" SpiritofSaltSpring:BC:Canada:GulfIslands:SaltSpring:Salt Spring:

November 12, 2007

Her Hands



For a year I volunteered in the cardiac ward of St. Paul's Hospital as a one-on-one patient visitor. That meant I basically walked into the Cardiac wards on 5A and 5B, walked into rooms, looked around and picked someone to talk to. I just started chatting with the person. At first it was really intimidating - as if my first words weren't mine, barely audible.

I learned a lot during those visits. I learned that sick people are not defined by whatever has brought them into the hospital. I learned that I really like listening to people. I really liked helping people. That on some days just getting someone ice for their water was more fulfilling than what I'd done at work all day and my job at the time was quite fulfilling.

I learned that sometimes strangers can tell a stranger what they can't tell their families. That hospitals are so boring just about anyone to talk to is an improvement over staring at the ceiling. I learned that the human spirit is a social one even when it's in pain. And, after 2 or 3 hours on the wards, after talking and listening, and really looking deeply into someone's eyes, making the connection, I'd walk home down Robson street and it was as if my own heart had been healed a little bit at a time. I didn't think it was a coincidence that I'd chosen the cardiac ward. Love's disappointments had impacted my own heart the kind of healing it required could not be bestowed by surgery.

Sometimes I'd make a strong connection with just one person the whole evening and the other chats would be superficial and light. Sometimes I'd talk to several people and with each one of them it would feel like we had touched upon something of significance to them. A worry had been eased, they'd been distracted from their fears. I'd heard about family estrangements and each night I was reminded how insignificant life's problems are if they weren't life threatening. On some nights, there would be no significant interactions. I also learned that heart surgery, while huge to us on the outside is actually quite routine.

So, as I visit my mother in the hospital as she has chosen to end dialysis and is on the journey towards the end of her life, it feels a bit like getting at the pulpy middle of a squash; slashing through the hard exterior to discover a stringy vulnerability or a treasure chest where all the secrets are hiding.

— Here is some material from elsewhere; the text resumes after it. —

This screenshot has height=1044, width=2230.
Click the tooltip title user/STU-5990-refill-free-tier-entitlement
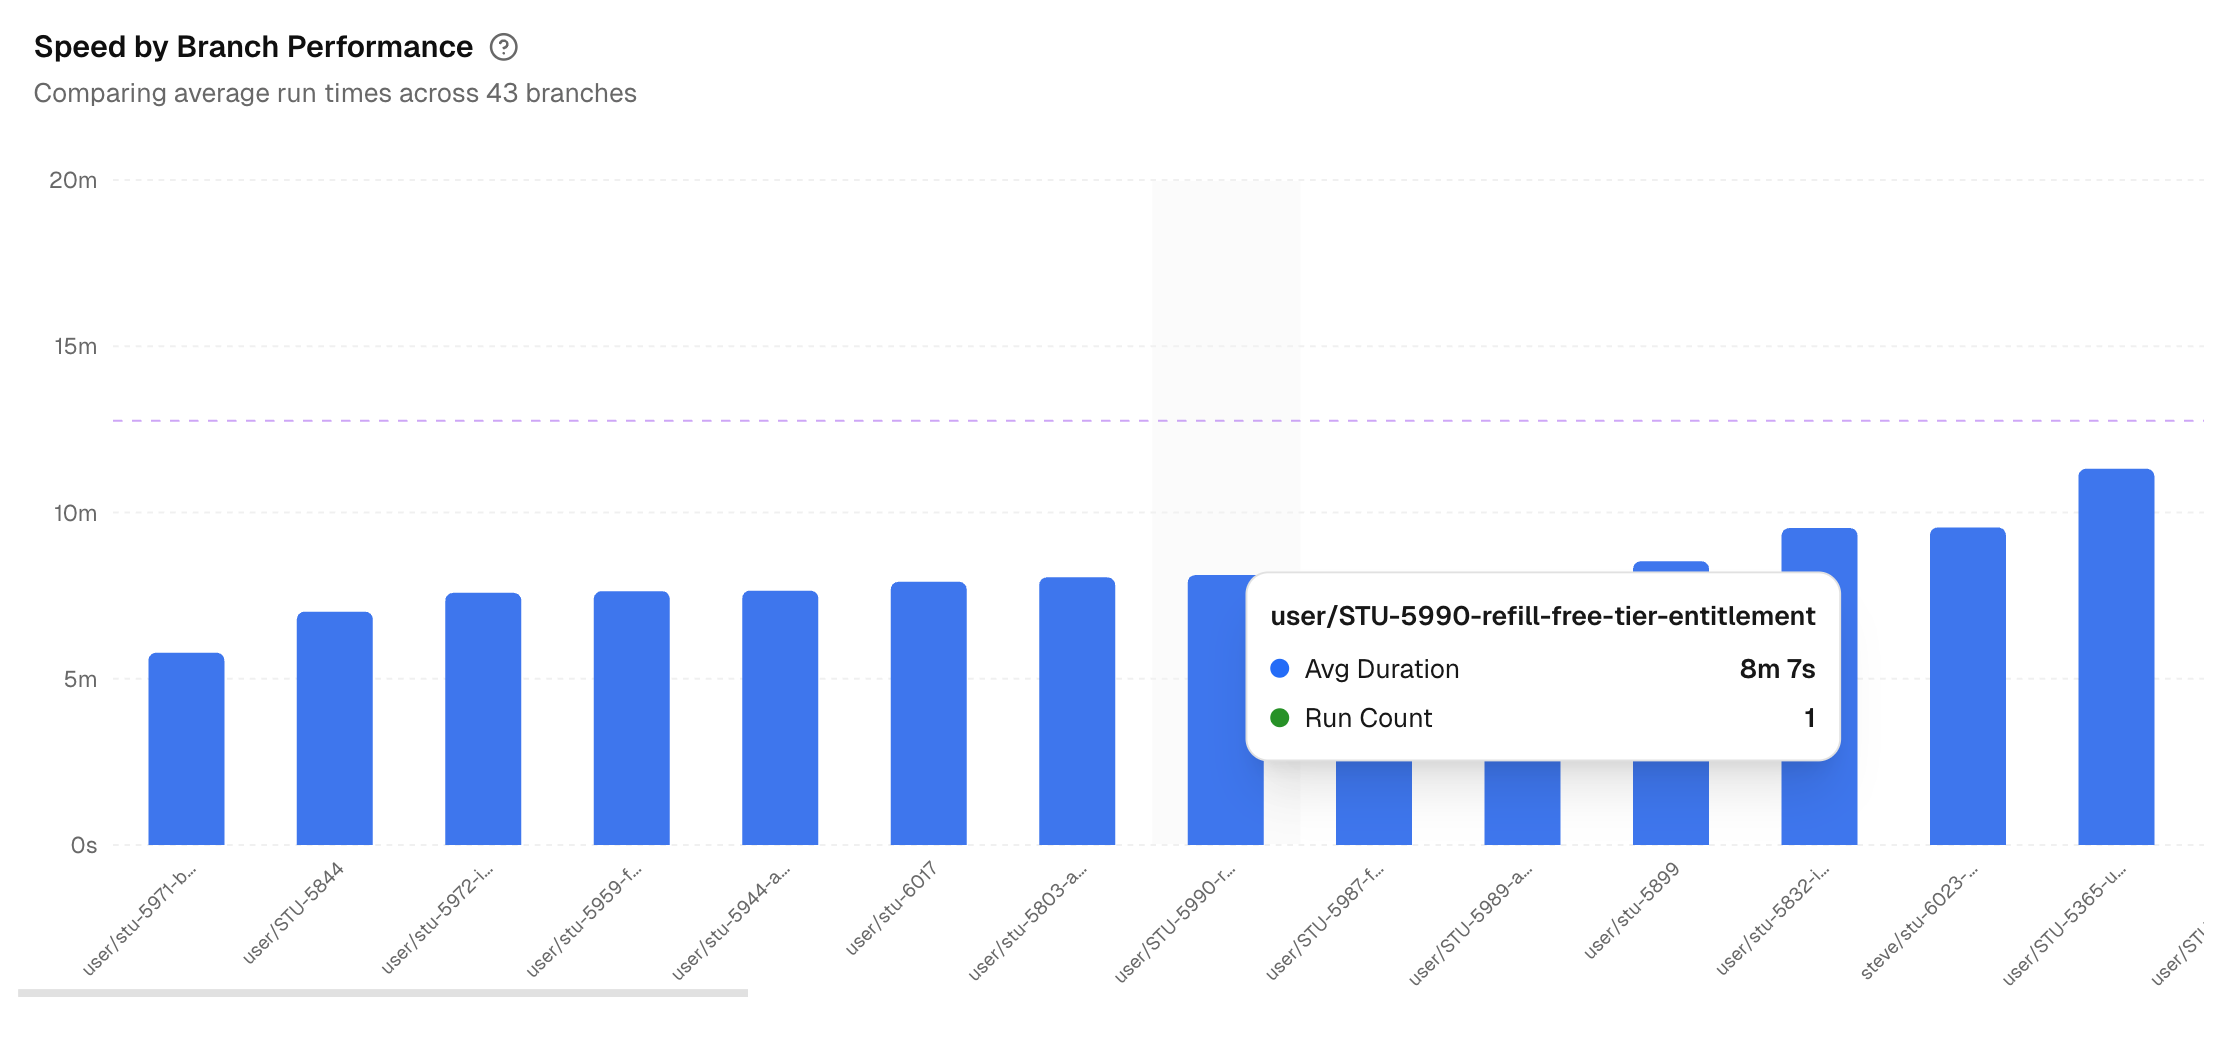pos(1542,616)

I'm grateful that a specialist by the name of Dr. Mohamud Karim, a nephrologist, was exceptional in his ability to communicate with us and with her. I liked his gentle manner. I liked his calmness. I saw how he focused on my father during a family meeting, his hand squeezing my father's arm when the emotion began bubbling to the surface. The tone of his voice. The choice of his words. His bedside manner was impressive and humane. And, I think too many people have had the opposite experience. I saw how he talked to my mother after he talked with us. I felt the respect.

I have never experienced a birth, giving birth, seeing a birth. And, I have never really been up close to death except for when my sister slipped into a coma on her last day on earth in a cabin on Shuswap lake before she was taken by ambulance. I remember sitting on her bed and holding a cold face-cloth on her forehead for a reason I now can't recall. She was wearing a T-shirt that said Life's a Beach. And, that was the last time I saw her.

I'm reflecting on how different that experience was to this one. That was scary. That was overwhelming. That was emotion that had no where to go. I had no faith then. I had no spiritual beliefs then. I didn't know who I was then. That was so many problems ago, now overcome; transformation of every cell kicking and screaming through the sorrows to the other side.

I feel blessed that I am not working. I want to visit with her every day. Although we have not had a close relationship it has been complex in its emotional distance as relationships always are.

I want to photograph her hands because her hands are buried in my memory. They are gnarly hands with one permanently bent finger on the right hand that has never been right ever since she sliced a tendon as a young girl.

The veins on her hands have always been raised and crooked and strong like roots that have wound around a base of a tree. I see her fading blue eyes looking at me intently. She isn't saying much but it's as if she's looking at me for the first time; really looking and I wonder what she's thinking. I wonder about her regrets. I wonder if she's afraid. I notice how even now in what could be considered now or never time she doesn't verbalize what is going on for her.

I feel how everything is in the being there.

They say it takes less than 7 days to die once dialysis has been stopped. But, I really hope she's still there tommorrow. Just another day. One more day! I want to capture a photograph of her hands that says everything to me there is to say.